TASK:
Nothing but the lines below from the one that contains "Task: Expand the 用户管理 sidebar menu" through the one that contains "Given: Click the" should be retyped, exactly and including both ends. Do not include pictures.

Stored items:
Content starts
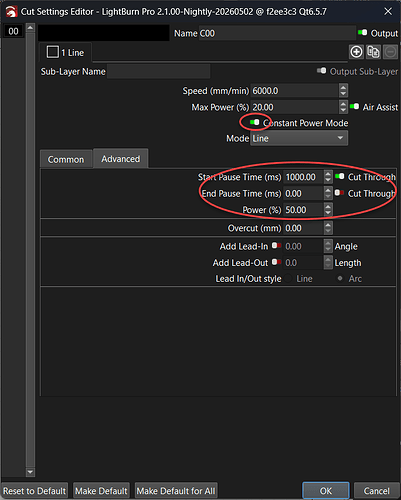Screen dimensions: 401x500
Task: Click the black layer color swatch
Action: (104, 33)
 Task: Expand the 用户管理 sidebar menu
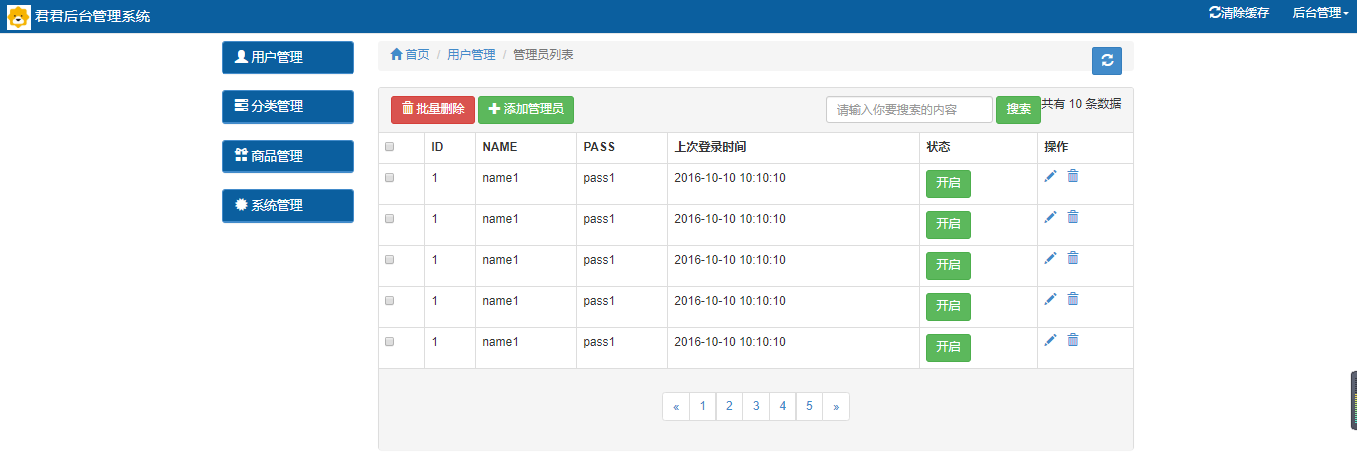point(288,58)
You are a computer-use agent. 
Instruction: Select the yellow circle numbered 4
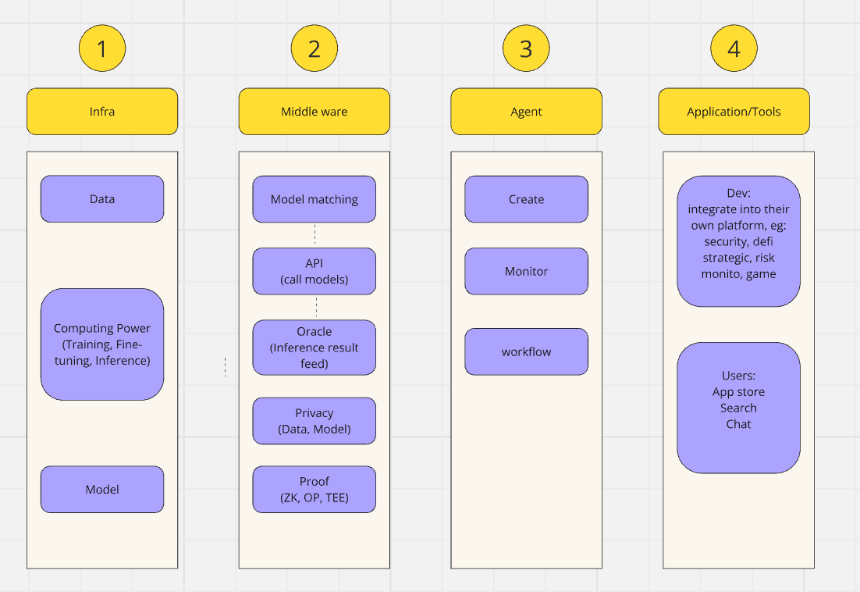tap(734, 48)
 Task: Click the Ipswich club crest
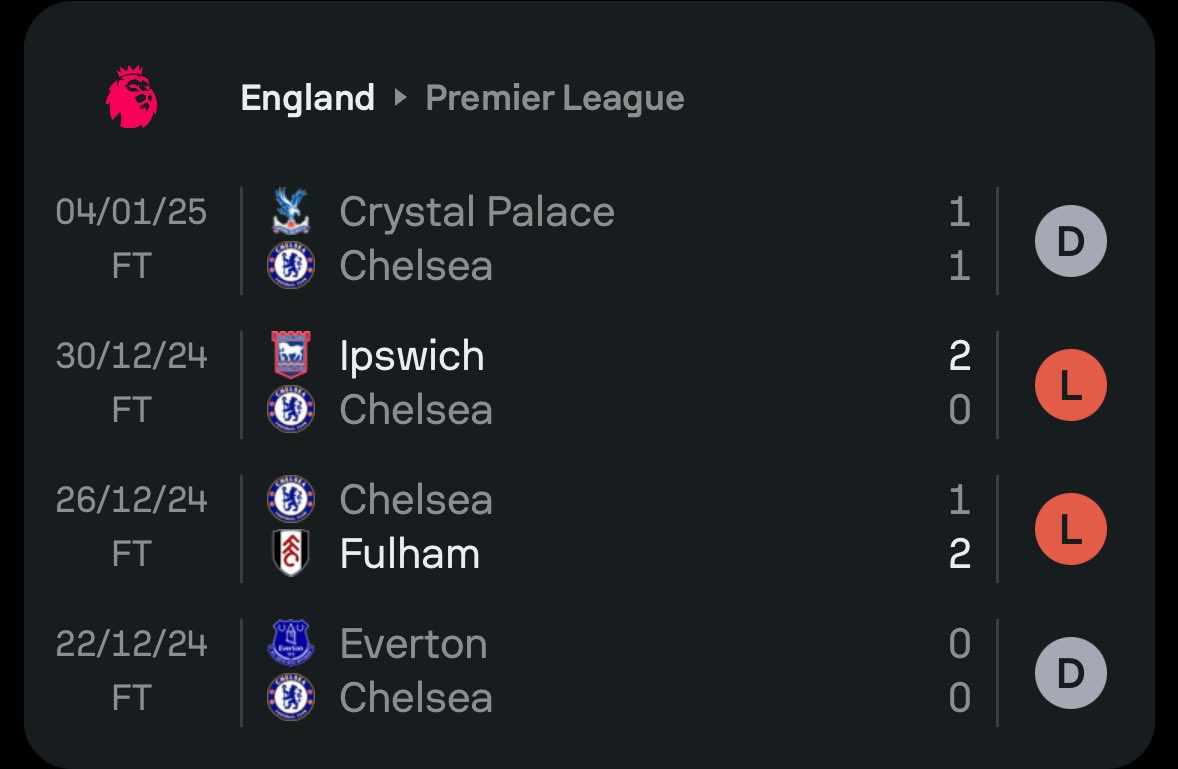[291, 354]
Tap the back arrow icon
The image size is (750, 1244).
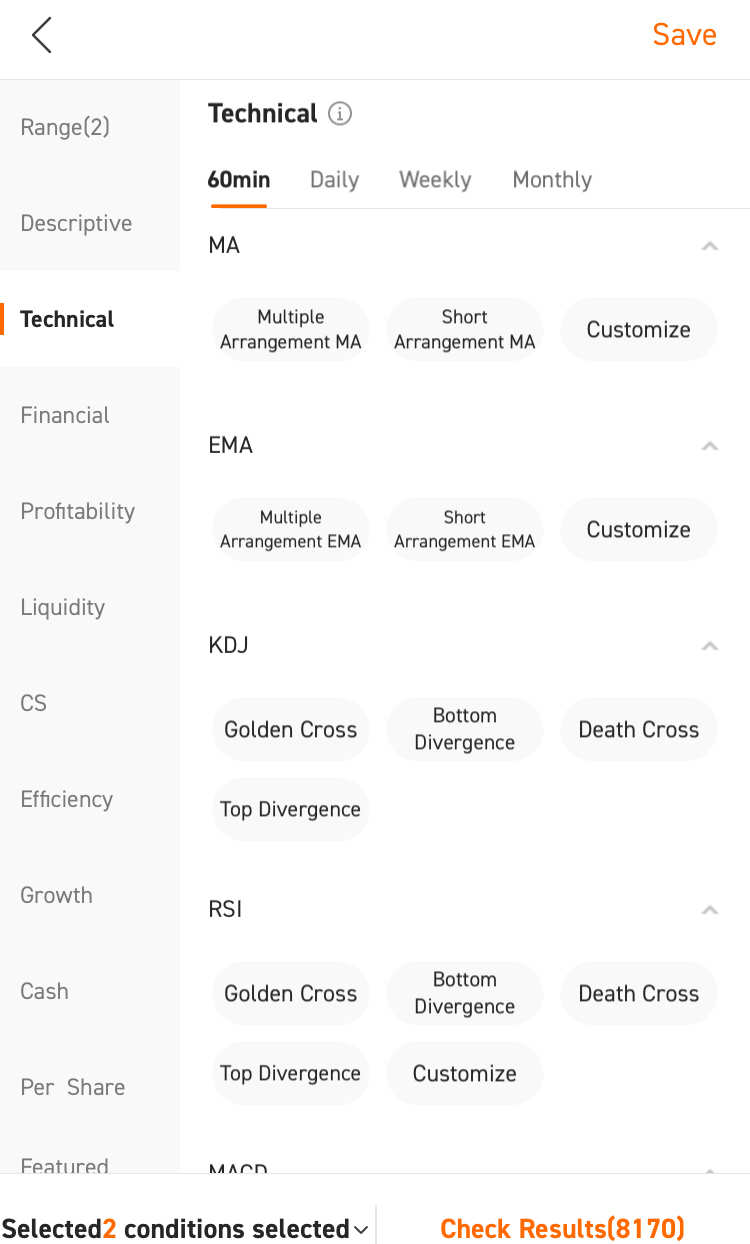(41, 35)
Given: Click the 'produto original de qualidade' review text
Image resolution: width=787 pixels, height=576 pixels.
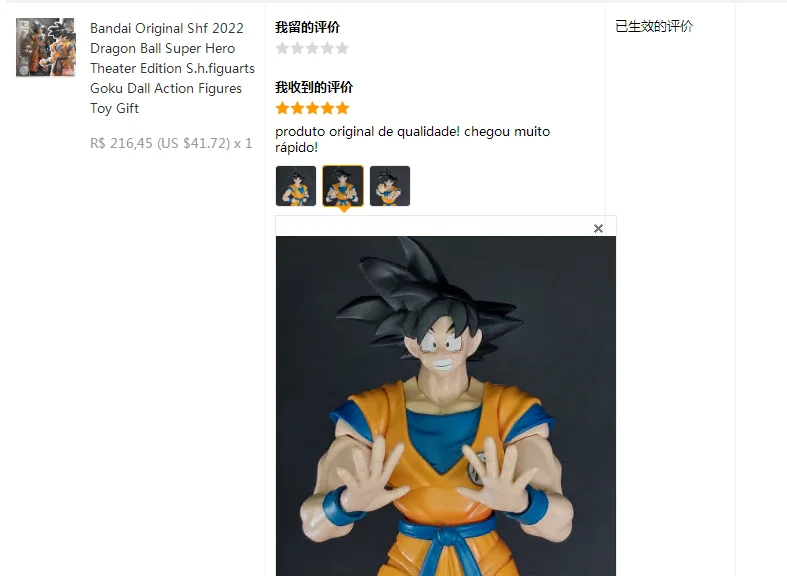Looking at the screenshot, I should 367,131.
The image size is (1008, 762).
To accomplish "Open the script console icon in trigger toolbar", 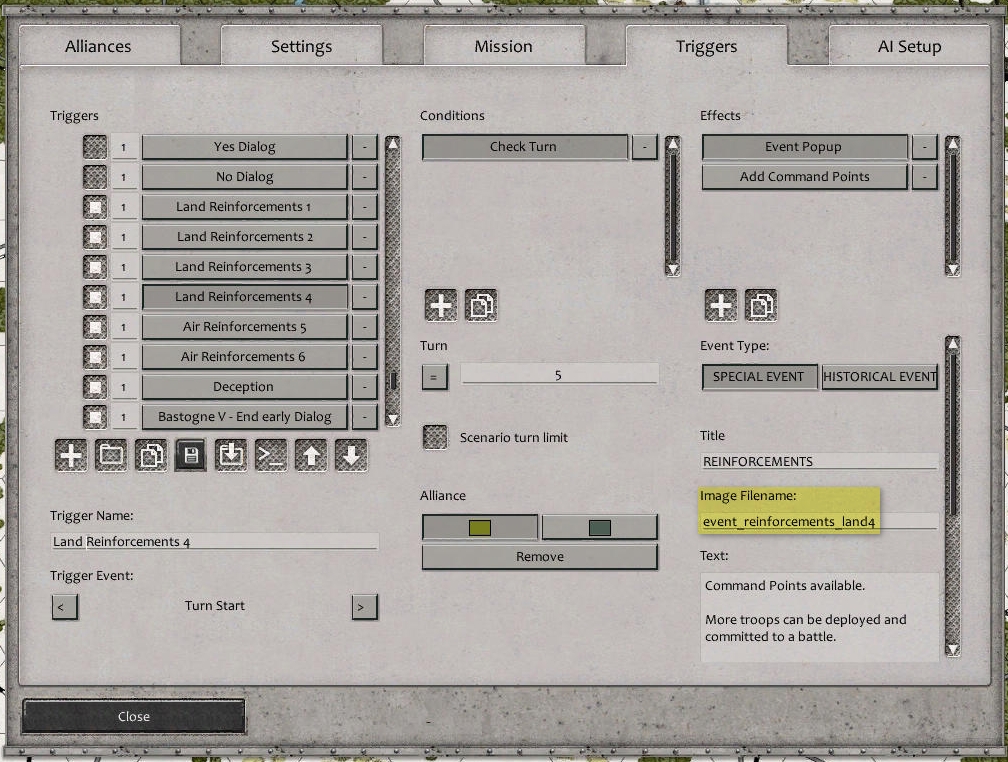I will 271,454.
Content ends
TASK OUTPUT:
 Task: Expand the 用户管理 sidebar menu
point(288,58)
You are a computer-use agent. 
Instruction: Select the yellow circle numbered 4
tap(734, 48)
 Task: Click the Ipswich club crest
[291, 354]
Tap the back arrow icon
The image size is (750, 1244).
(41, 35)
Given: Click the 'produto original de qualidade' review text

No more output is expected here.